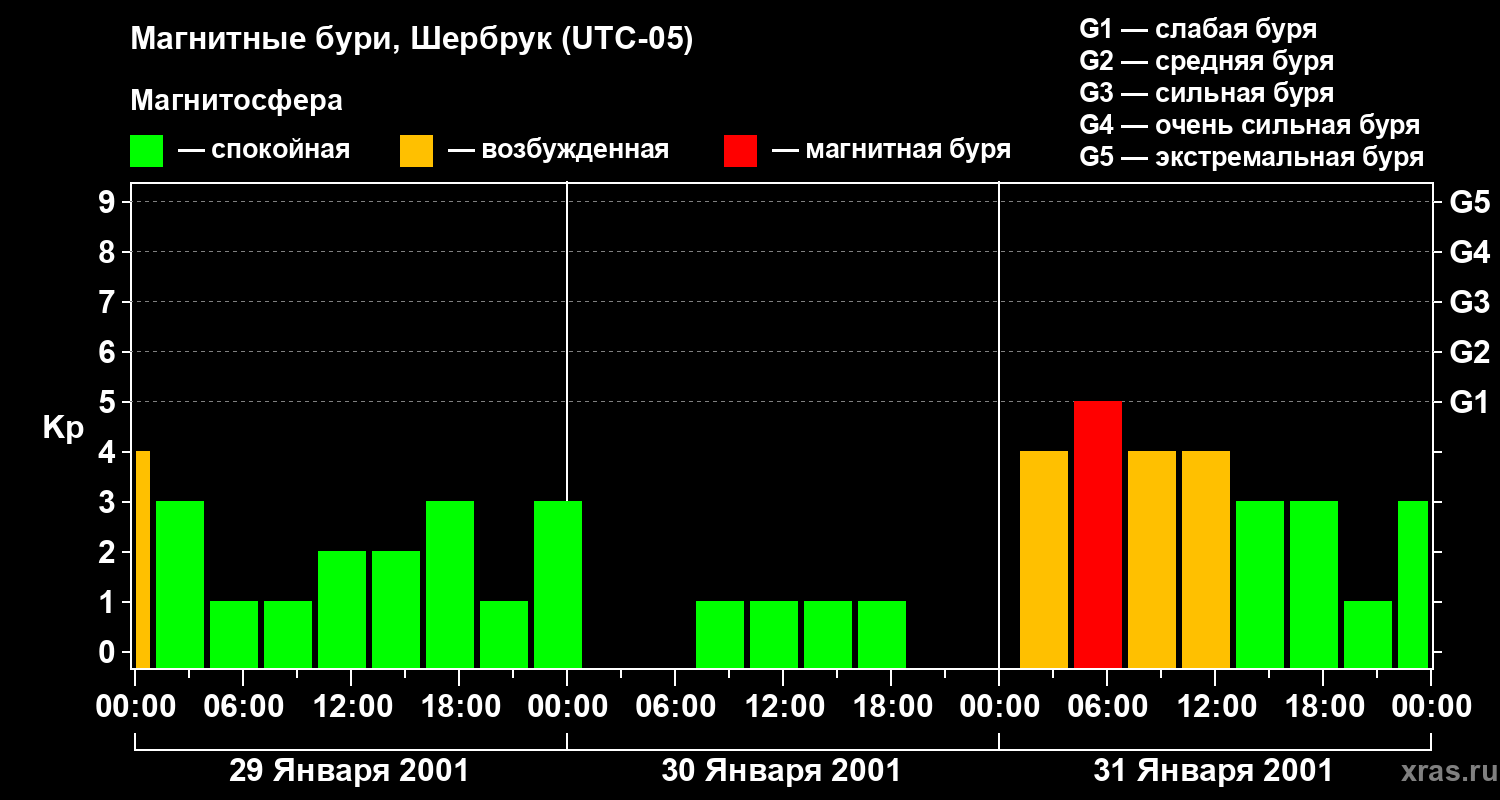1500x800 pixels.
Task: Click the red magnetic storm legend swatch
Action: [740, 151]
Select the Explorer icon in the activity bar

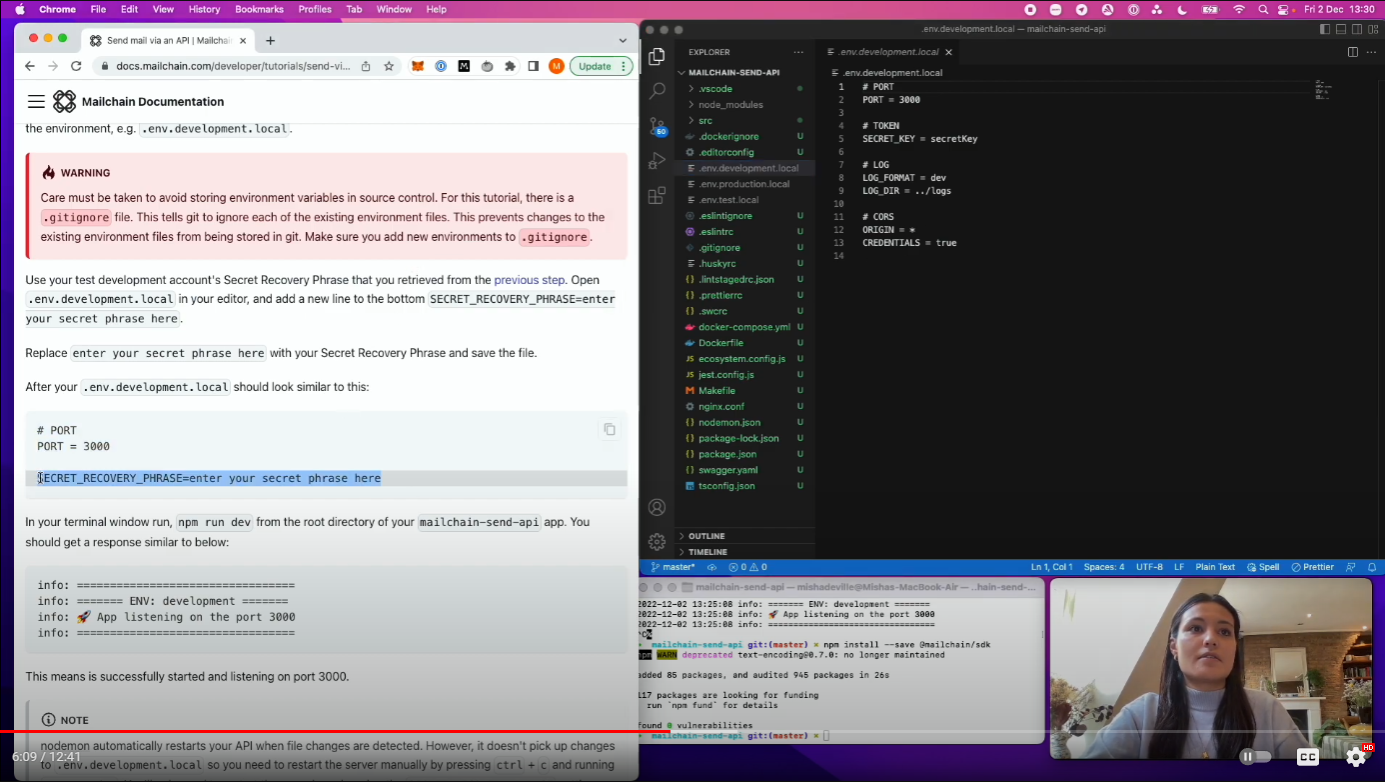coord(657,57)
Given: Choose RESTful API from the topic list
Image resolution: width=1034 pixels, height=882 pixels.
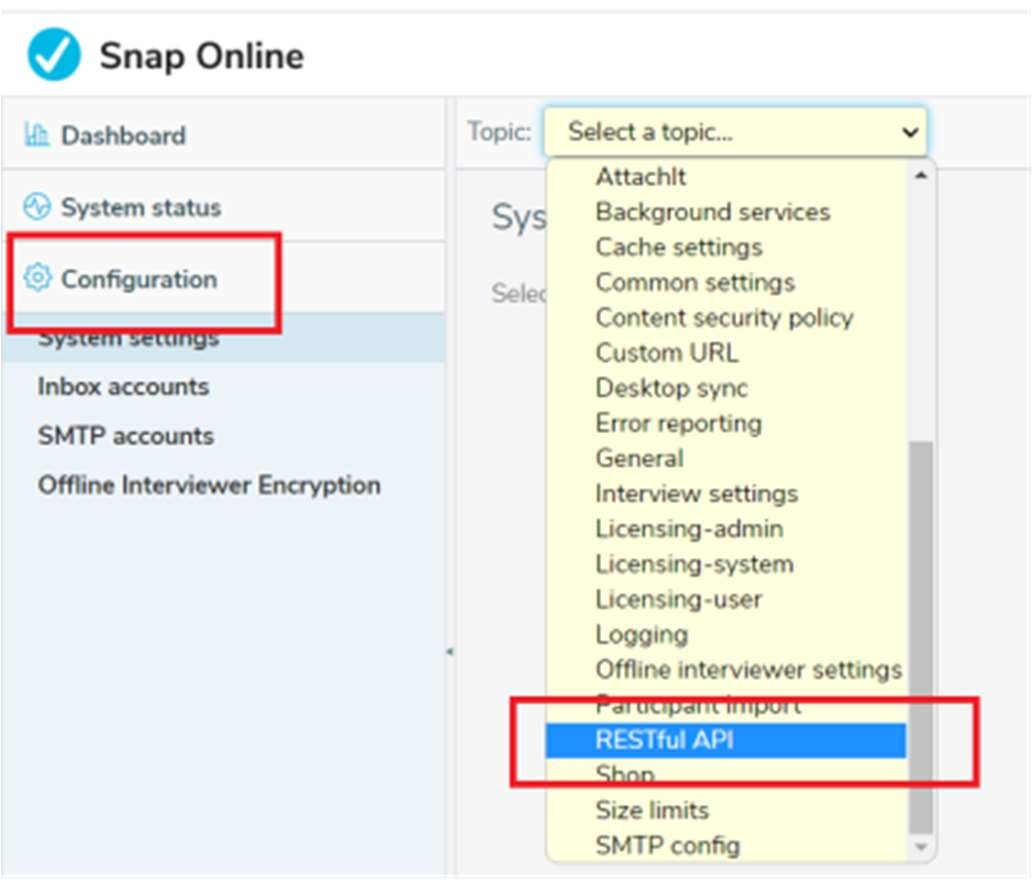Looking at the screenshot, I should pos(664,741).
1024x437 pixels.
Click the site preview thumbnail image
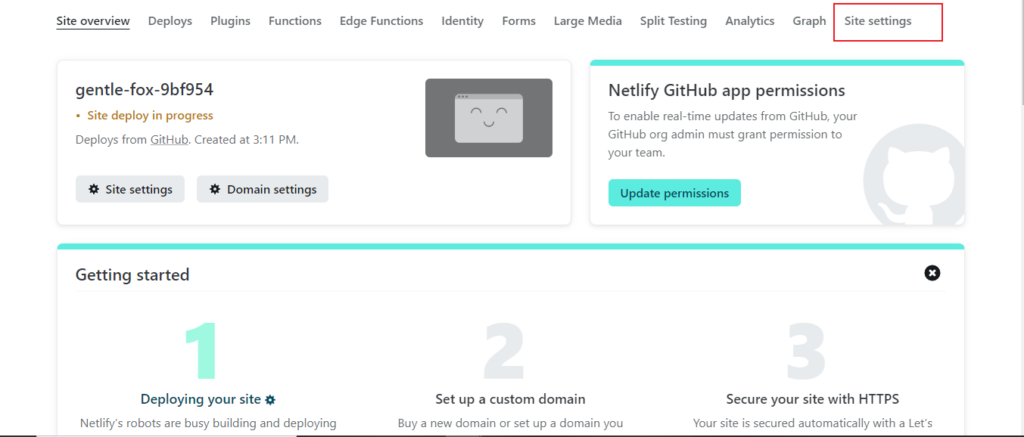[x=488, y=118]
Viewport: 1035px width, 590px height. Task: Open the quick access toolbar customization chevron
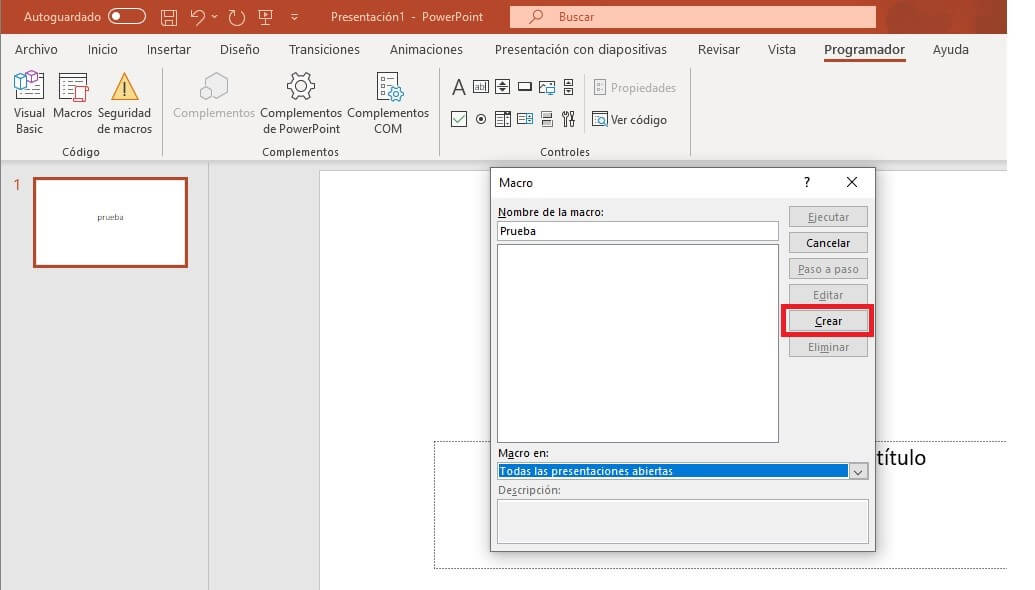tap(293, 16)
=====
Write out, with no pictures, only the lines from the line containing "1024x437 pixels." through the last line of the listing above, exactly and with both ends included.

Final answer
1024x437 pixels.
Click the site preview thumbnail image
[x=488, y=118]
Viewport: 1035px width, 590px height. Task: Open the quick access toolbar customization chevron
tap(293, 16)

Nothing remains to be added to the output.